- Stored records
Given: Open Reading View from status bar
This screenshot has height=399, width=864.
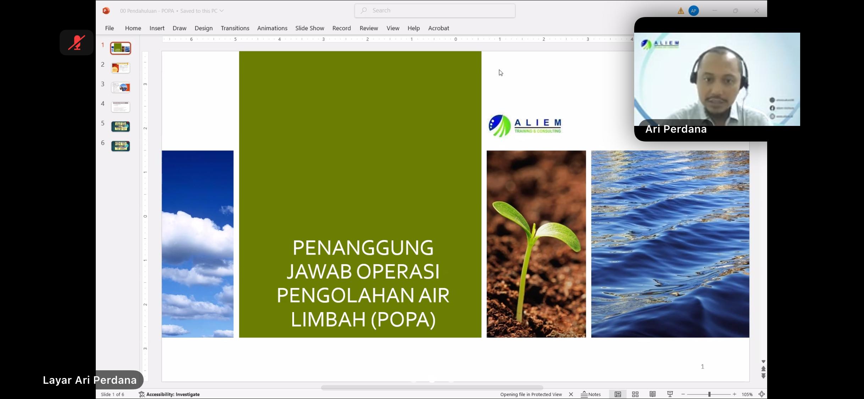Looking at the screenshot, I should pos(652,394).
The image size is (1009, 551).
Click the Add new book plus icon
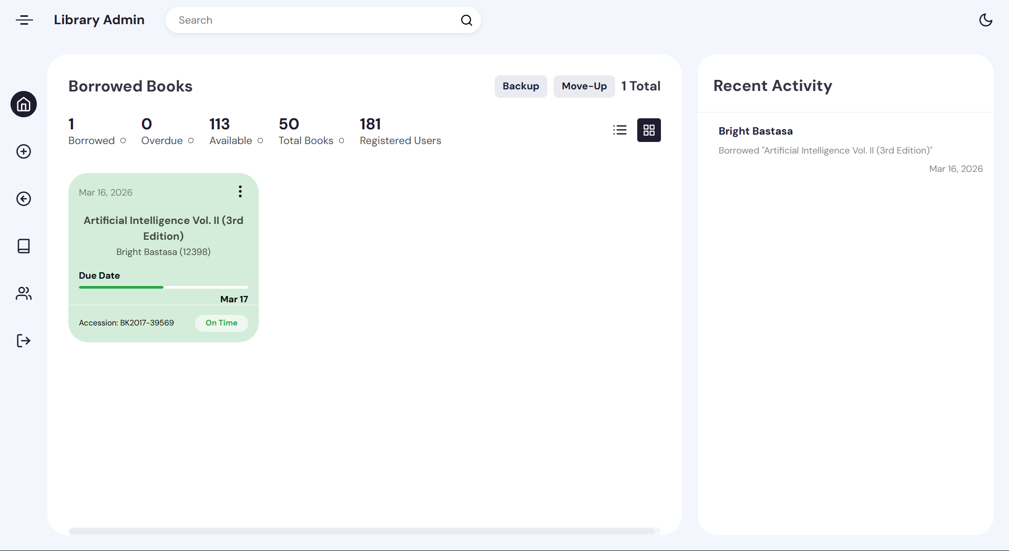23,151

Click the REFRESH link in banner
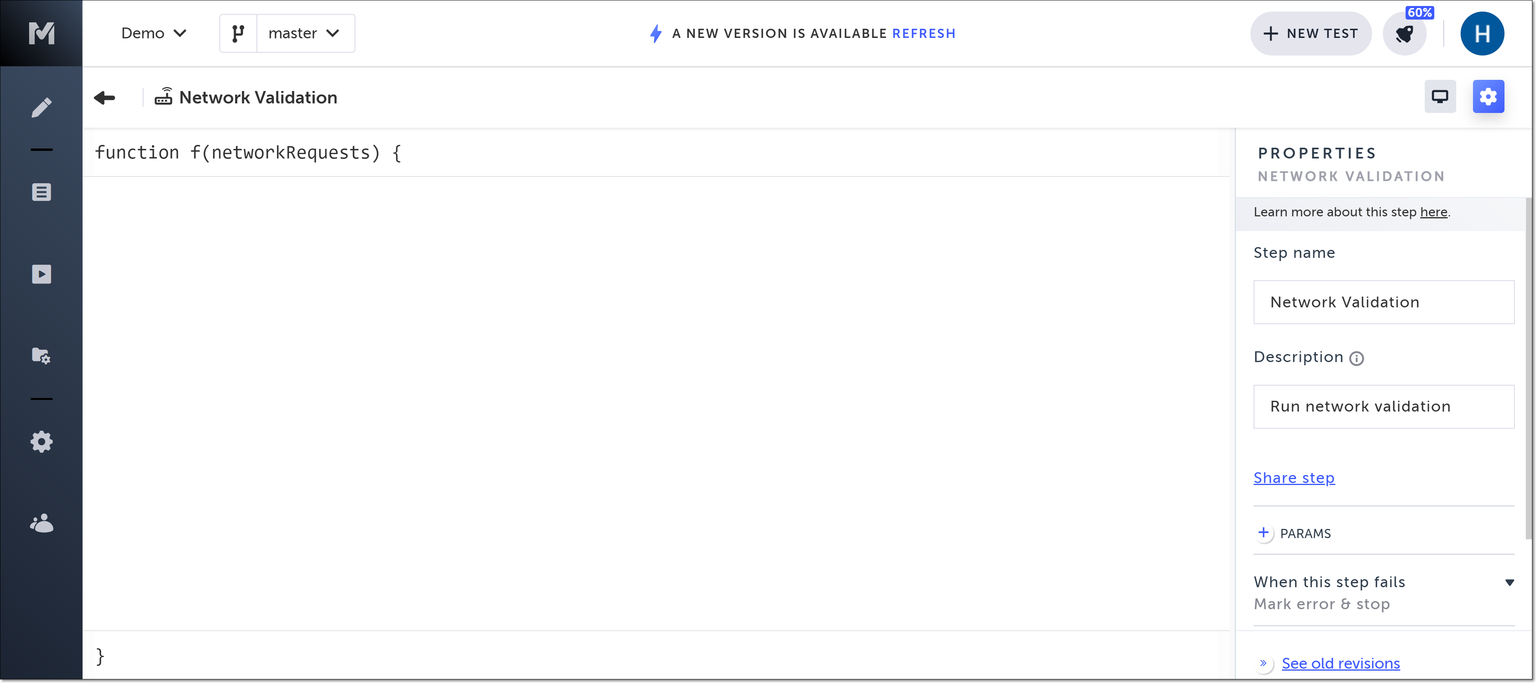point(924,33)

- Your goal
Set down only the lines running from the line with "The image size is (1009, 551)." to the end of the entries, inclusive; omit every picture.

- Exercise response
The image size is (1009, 551).
Click the Add new book plus icon
23,151

Click the REFRESH link in banner
point(924,33)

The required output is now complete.